— Selection —
He was born on October 20, 1953, in San Francisco. Although his teammates call him Mex, he isn’t Mexican at all. His grandparents on his father’s side immigrated from Spain in 1907; his mother’s side is Scotch-Irish. Keith’s father, John, was a fine high school player (hitting .650 in his senior year) and was signed by the Brooklyn Dodgers for a $1000 bonus in 1940. According to William Nack in Sports Illustrated, John Hernandez was badly beaned in a minor league night game just before the war; his eyesight was ruined, and though he played with Musial and others in some Navy games, when the war was over, John Hernandez knew he couldn’t play again. He became a San Francisco fireman, moved to suburban Pacifica, and started the process of turning his sons, Gary and Keith, into the ballplayers he could never be. They swung at a balled-up sock attached to a rope in the barn; both playing first base, they learned to field ground balls, thousands of ground balls, millions.

— Written tasks —
1. List every person mentioned by name in the passage about Keith Hernandez's background.
2. Continue the passage about Keith Hernandez's early years from the point where it ends.

(Records excerpted from a collection)
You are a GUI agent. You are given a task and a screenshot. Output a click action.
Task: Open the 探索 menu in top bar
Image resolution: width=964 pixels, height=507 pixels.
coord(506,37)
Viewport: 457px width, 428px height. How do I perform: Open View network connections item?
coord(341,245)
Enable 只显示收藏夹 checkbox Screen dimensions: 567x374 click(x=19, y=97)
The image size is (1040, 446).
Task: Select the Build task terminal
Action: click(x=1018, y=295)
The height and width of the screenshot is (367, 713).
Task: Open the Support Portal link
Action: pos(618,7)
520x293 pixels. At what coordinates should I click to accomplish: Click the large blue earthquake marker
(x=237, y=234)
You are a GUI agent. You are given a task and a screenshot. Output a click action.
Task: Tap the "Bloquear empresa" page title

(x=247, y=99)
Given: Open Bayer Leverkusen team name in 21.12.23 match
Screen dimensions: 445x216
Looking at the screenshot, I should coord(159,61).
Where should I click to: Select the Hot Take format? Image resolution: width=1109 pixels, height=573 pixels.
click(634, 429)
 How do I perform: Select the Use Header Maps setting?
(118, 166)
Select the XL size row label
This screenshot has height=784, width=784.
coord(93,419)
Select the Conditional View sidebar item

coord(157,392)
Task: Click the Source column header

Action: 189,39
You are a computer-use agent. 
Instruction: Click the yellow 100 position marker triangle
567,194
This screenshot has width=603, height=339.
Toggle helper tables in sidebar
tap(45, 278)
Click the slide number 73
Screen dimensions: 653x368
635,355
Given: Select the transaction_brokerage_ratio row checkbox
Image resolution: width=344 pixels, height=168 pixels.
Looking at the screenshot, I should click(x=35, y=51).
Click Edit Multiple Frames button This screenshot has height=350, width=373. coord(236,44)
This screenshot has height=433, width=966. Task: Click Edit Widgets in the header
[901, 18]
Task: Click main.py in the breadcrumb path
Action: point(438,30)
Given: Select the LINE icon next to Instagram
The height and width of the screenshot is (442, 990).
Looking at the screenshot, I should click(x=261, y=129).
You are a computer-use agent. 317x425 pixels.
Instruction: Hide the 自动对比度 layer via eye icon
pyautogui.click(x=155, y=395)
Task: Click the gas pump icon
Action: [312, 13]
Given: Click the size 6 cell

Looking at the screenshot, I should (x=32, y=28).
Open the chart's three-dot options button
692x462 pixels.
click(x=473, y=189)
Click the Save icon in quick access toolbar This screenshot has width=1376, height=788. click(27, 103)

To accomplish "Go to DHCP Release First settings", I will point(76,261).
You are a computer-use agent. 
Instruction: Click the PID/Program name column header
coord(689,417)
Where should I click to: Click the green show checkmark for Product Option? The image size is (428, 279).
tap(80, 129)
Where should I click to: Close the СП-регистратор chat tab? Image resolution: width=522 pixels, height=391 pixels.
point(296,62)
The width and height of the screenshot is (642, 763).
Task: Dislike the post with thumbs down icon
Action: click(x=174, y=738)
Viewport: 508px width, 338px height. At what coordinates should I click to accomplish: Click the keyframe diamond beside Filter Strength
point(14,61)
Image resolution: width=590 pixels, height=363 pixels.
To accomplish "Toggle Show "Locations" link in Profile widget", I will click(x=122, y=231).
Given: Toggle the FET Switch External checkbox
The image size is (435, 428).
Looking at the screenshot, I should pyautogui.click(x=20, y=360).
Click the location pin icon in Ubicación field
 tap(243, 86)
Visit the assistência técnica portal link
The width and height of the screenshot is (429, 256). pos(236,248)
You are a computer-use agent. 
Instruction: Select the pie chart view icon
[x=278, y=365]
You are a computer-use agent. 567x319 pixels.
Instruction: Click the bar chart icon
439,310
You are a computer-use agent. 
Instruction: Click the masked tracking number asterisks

— Task-by-task results —
1.
- Keith Hernandez
- John Hernandez
- William Nack
- Musial
- Gary

2.
From the time Keith was eight, he and his brother were given baseball quizzes, questions about tactics and strategy, the fundamentals. His mother, Jackie, took home movies at Little League games, and they would be carefully studied, analyzed for flaws. John Hernandez was not the first American father to do such things; he will not be the last. But he did the job well. Perhaps too well.

“My father taught me how to hit,” Keith says. “He made us swing straight at the ball, not to undercut it, golf it. A straight swing, an even stroke. He really knew.”

But Nack, and other writers, have described the relationship of father and son as a mixed blessing. In brief, John Hernandez is said to be unable to leave his son alone; Keith is one of the finest players in the game, an acknowledged leader of a splendid world championship team, the father of three daughters of his own; but too often, his father still treats him as if he were the kid behind the barn, learning to hit the slider. When Keith goes into a slump (and he has one almost every year, usually in midseason), his father is on the phone with advice. As Nack wrote, “Keith knows that no one can help him out of a slump as quickly as his father can, and so, throughout his career, he has often turned to his father for help. At the same time, he has felt the compelling need to break away from his father and make it on his own, to be his own man.”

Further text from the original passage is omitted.